Please edit the data from the line with "How do I perform: Click" to the line with "Action: [892, 491]", replacing "magnifier" with "magnifying glass" and keeping everything else the same. Leave the pictures out of your answer.

--- start ---

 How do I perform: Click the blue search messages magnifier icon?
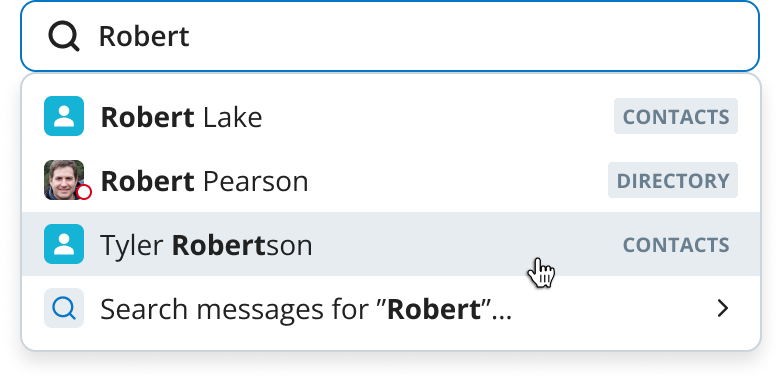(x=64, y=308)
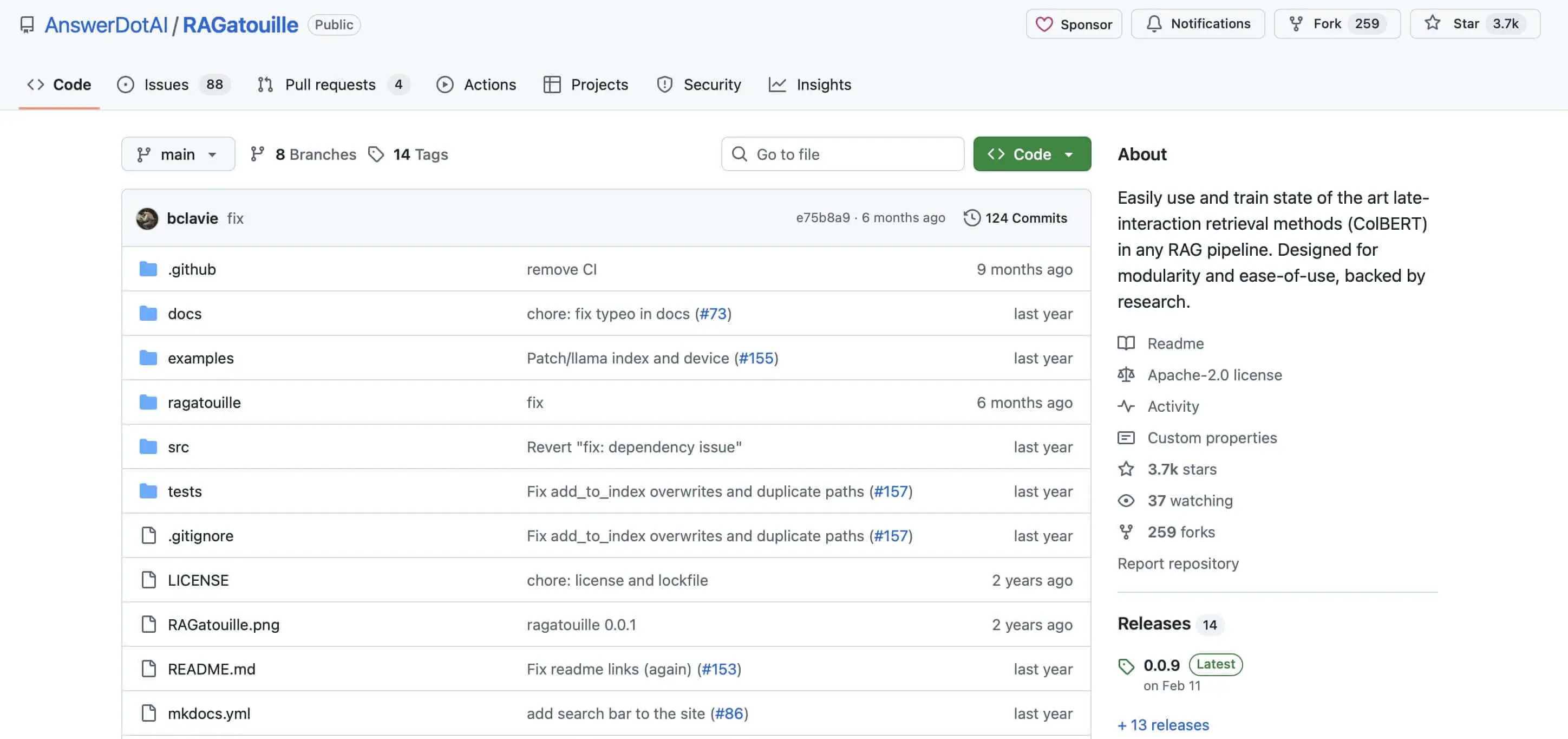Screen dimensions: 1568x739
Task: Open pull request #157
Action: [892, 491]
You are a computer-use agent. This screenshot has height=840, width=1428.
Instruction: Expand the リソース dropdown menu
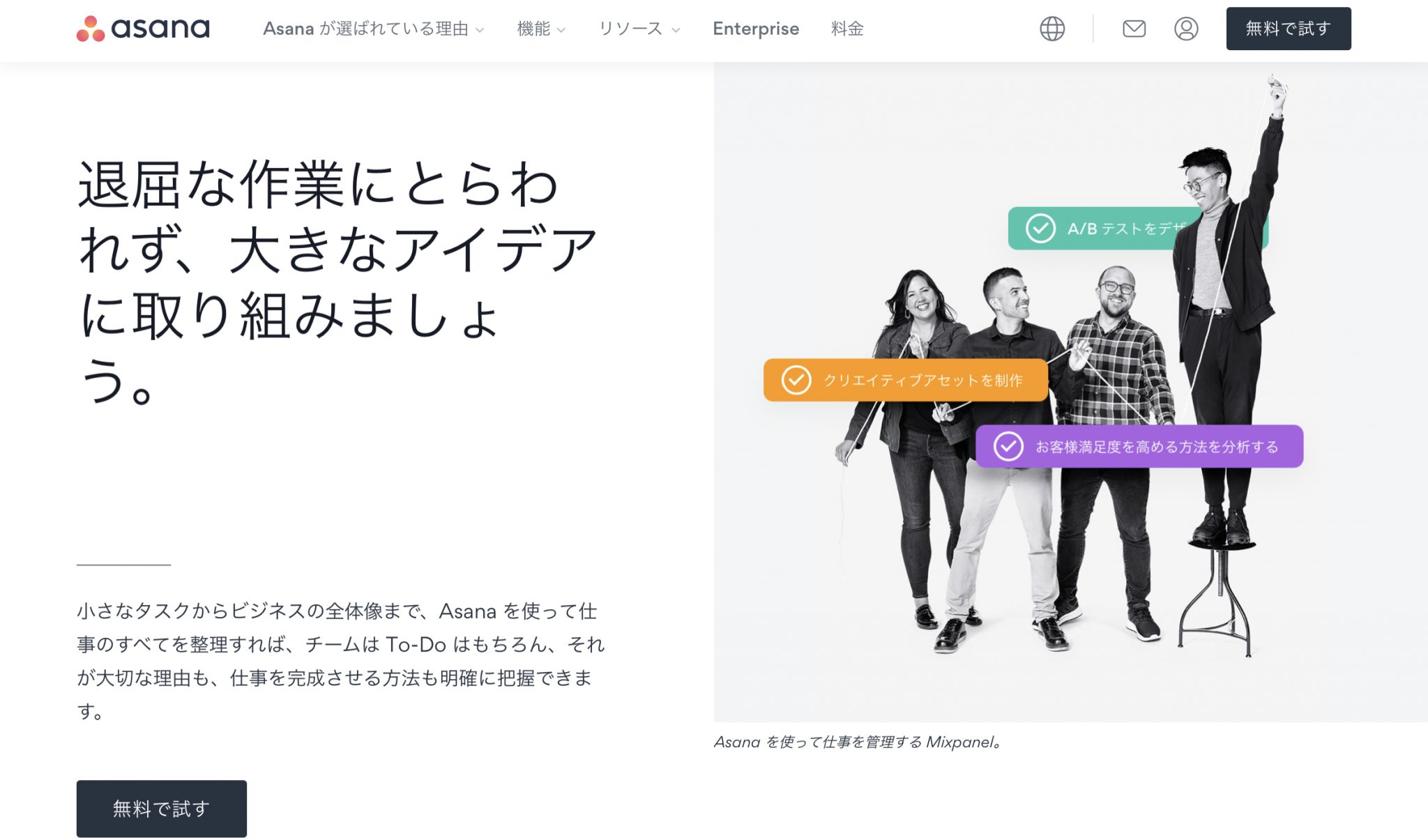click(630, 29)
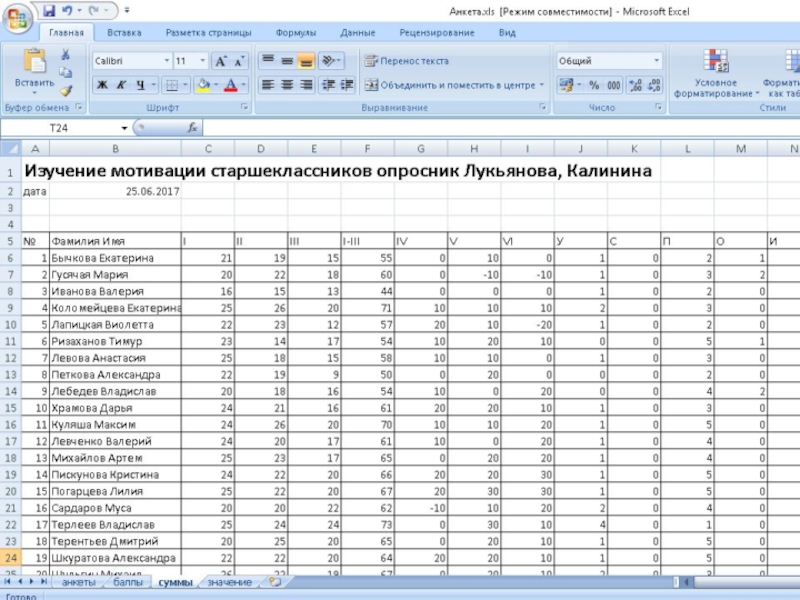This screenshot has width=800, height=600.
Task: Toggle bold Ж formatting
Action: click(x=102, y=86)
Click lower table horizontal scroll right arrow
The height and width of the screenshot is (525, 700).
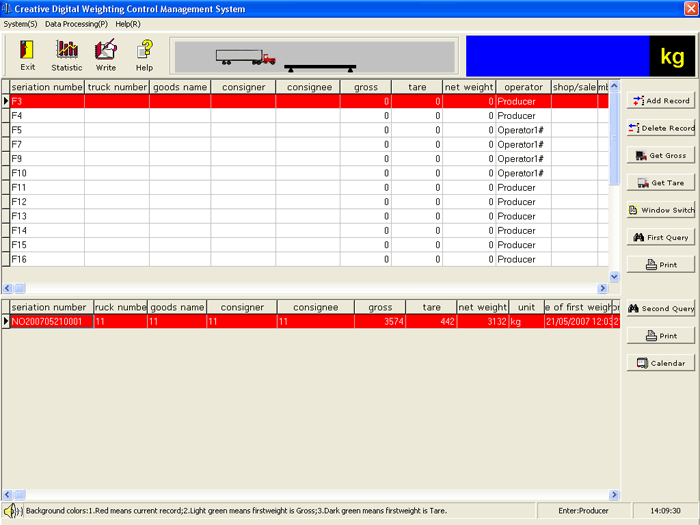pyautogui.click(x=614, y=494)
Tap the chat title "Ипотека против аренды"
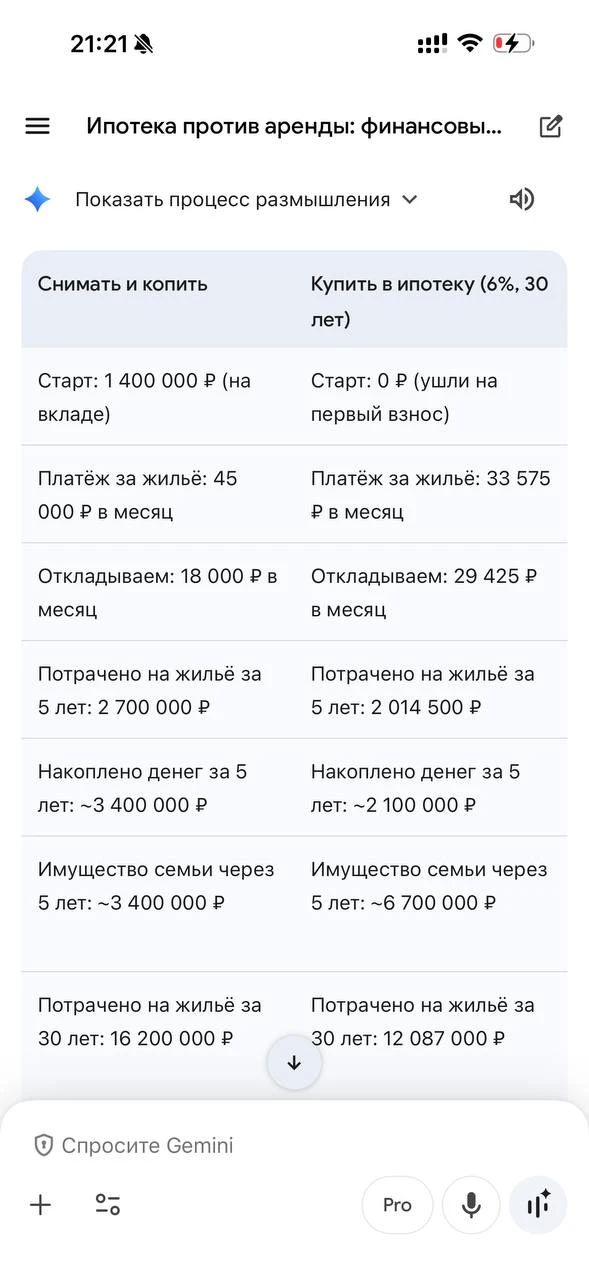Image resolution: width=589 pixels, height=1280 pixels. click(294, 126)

--- end ---
--- start ---

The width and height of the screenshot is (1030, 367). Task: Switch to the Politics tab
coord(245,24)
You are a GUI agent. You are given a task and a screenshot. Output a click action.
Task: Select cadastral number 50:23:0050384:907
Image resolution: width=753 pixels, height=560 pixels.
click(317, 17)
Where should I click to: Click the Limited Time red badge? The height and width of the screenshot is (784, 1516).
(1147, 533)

--- end ---

Response:
 How do I perform: Click the blue search messages magnifying glass icon?
(x=64, y=308)
Screen dimensions: 1568x739
Task: Open pull request #157
Action: [892, 491]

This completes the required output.